Discussion of thermodynamic features within the PNJL model

  • We discuss some thermodynamical features of a QCD system within the two-flavor Polyakov loop extended Nambu—Jona-Lasinio (PNJL) model. Several thermodynamical quantities of interest (pressure, energy density, specific heat, speed of sound, etc.) are investigated and discussed in detail with two different forms of Polyakov loop potential. The effective coupling strength G incorporating a quark feedback (quark condensate) through operator product expansion is also discussed, as well as the relationship between color deconfinement and chiral phase crossover. We find that some thermodynamical quantities have quite different behavior for different Polyakov loop potentials. By changing the characteristic temperature T0 of the pure Yang-Mills field, we find that when T0 becomes small, color deconfinement might happen earlier than chiral phase crossover, while their relationship can be determined via some thermodynamical quantities.
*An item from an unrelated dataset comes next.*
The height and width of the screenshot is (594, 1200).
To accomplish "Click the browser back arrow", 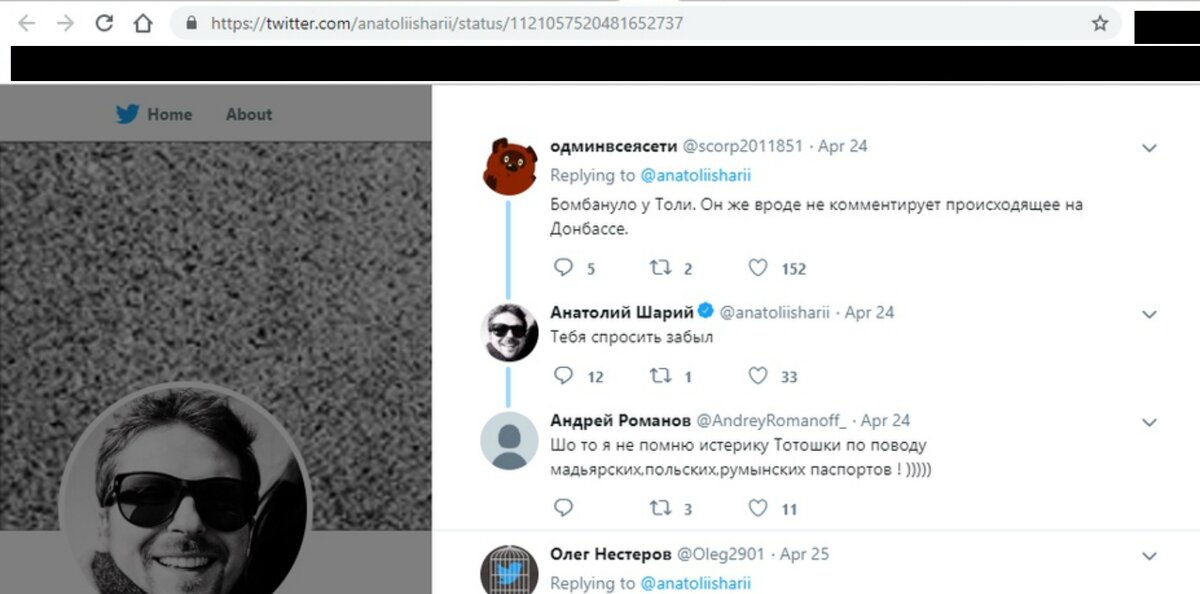I will tap(27, 23).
Furthermore, the behavior of the thermodynamical quantities is quite different in the two different forms of Polyakov loop potential studied. Especially, one of the potentials, specific heat, has two peaks, which correspond to color deconfinement and chiral phase crossover respectively. This interesting phenomenon may shed some light on whether the inflection points of the chiral condensate and deconfinement transitions happen at the same temperature or not for lattice QCD and experimental studies.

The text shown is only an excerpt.